Título: Enfim, a República
Autor: MAURO SANTAYANA
Fonte: Jornal do Brasil, 20/02/2006, País, p. A2

A decisão do STF que determina a imediata demissão de parentes dos magistrados, contratados para servir ao Poder Judiciário, é mais um passo para a construção do sistema republicano. A nossa República tem sido e não tem sido, ao longo dos últimos 116 anos. Em seu início, manteve certos costumes monárquicos, como o de premiar os serviços excepcionais prestados ao Estado, com prebendas generosas, como ocorreu, entre outros casos, com a gratificação - e pensão vitalícia - a Rio Branco e a seus descendentes, pelo êxito nas negociações sobre as questões fronteiriças. Servir ao Estado, de uma forma ou de outra, é obrigação de todos os que se considerem cidadãos. No início da democracia grega, os cargos públicos eram preenchidos por sorteio. A fim de que os escolhidos dedicassem todo seu tempo à sociedade, impôs o misthos, a indenização pelo serviço. Só mais tarde surgiria a burocracia administrativa, com a remuneração formal dos funcionários. O serviço ao Estado passou a ser temporário por eleição, e permanente, por mérito. Isso nos sistemas republicanos. As constituições monárquicas deixavam ao critério do príncipe a responsabilidade da escolha, e se chegava à licitação de cargos públicos, incluídos os da Justiça.

Levamos alguns decênios republicanos até que o presidente Getúlio Vargas instituísse o concurso público para a seleção dos servidores do Estado. O sistema começou a ser violado no governo Dutra, com a nomeação de interinos, sob o pretexto da agilidade da administração. O governo militar foi além, ao adotar a terceirização dos serviços. Com tais empresas fornecedoras de mão-de-obra, voltamos ao tempo da escravatura, no qual vários capitalistas mantinham, durante o Império, cativos de aluguel. Uns, mais modestos, viviam do trabalho de poucos escravos, como certos personagens de Machado; outros dispunham de tropas inteiras de trabalhadores. A diferença entre aquele e o nosso tempo está na ficção salarial.
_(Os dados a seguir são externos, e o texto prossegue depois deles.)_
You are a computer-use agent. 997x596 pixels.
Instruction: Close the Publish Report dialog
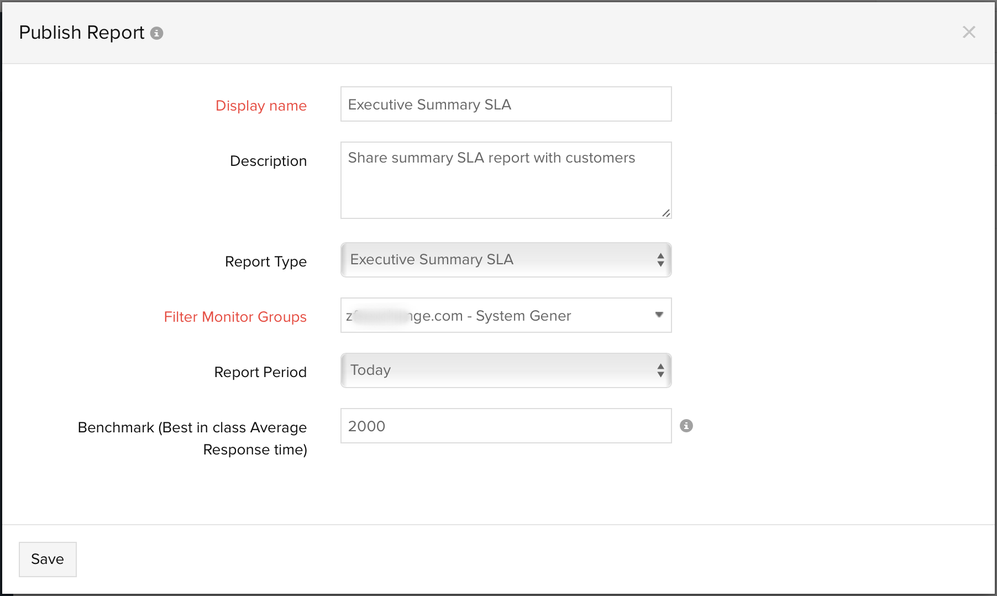968,32

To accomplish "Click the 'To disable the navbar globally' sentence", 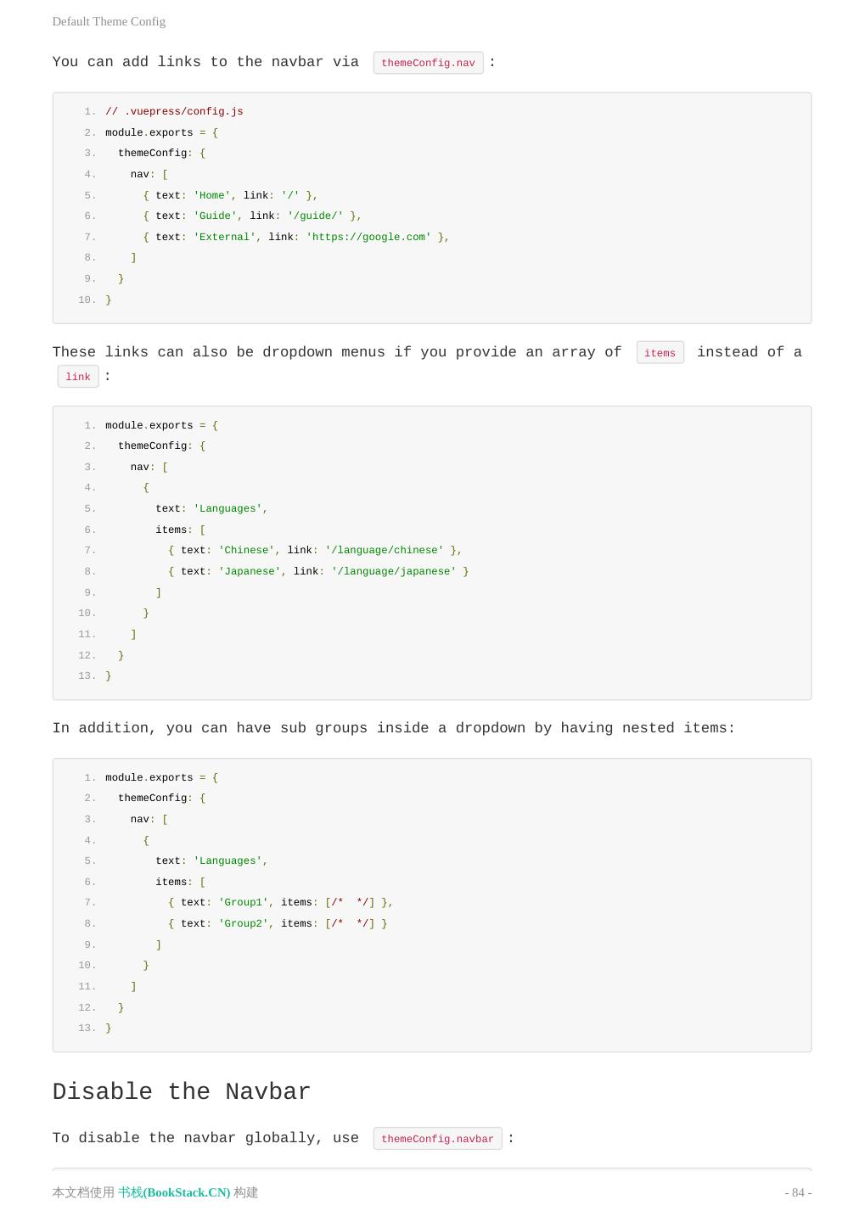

Na decisão do Supremo, além da confirmação do mandamento constitucional de que todos devem ser iguais e ter iguais oportunidades, houve passo importante para a recuperação ética do Poder Judiciário. Alguns juízes, em todos os tempos, se deixaram contaminar pelos germes da corrupção, e reconhecer esse fato é importante para que respeitemos a instituição em seu todo. As exceções perversas, como a de vários juízes envolvidos no crime organizado, não podem inquinar o Judiciário, mesmo porque a instituição tem sabido reagir, pronta e duramente, contra tais quadrilheiros de toga. Mas - e disso sabem os próprios membros do Supremo - o Poder Judiciário não é constituído de anjos ou santos. A vigilância da cidadania (além do sistema democrático dos checks and balances) inibe os inclinados aos desvios, mas não garante a pureza moral de todos eles.

O nepotismo é a apropriação familiar do Estado, comum nas monarquias, a começar pela do Vaticano, em cuja hierarquia surgiu a expressão. Não podendo deixar aos filhos o poder, os papas entregavam a administração da Igreja aos sobrinhos, quando não os direcionavam, ainda na adolescência, e mediante o cardinalato, para que chegassem a sentar-se no trono de Pedro. No caso brasileiro, o nepotismo no Judiciário constituía escárnio. Os cidadãos foram constrangidos a ouvir uma desembargadora dizer que tinha centenas de parentes e só nomeara dez deles. Se o princípio da eqüidade - e justiça é eqüidade, na fórmula magistral da mesotes aristotélica - é violado pelos juízes, podemos perguntar para quem devem apelar os homens comuns.

O mais elevado princípio republicano é o da igualdade diante da lei. Já temos exceções de sobra, no sistema penal brasileiro, que permitem aos advogados evitar ao máximo a condenação dos ricos e poderosos, e que privilegiam os detentores de diplomas universitários, quando o conhecimento lhes devia ser agravante. É de se esperar que outros passos venham a ser dados para que a República, proclamada em 1889, venha a ser exercida. Um deles é a extensão da proibição do nepotismo aos outros poderes do Estado, como está propondo o deputado Aldo Rebelo. Outro é a urgente devassa nos processos de privatização do patrimônio nacional.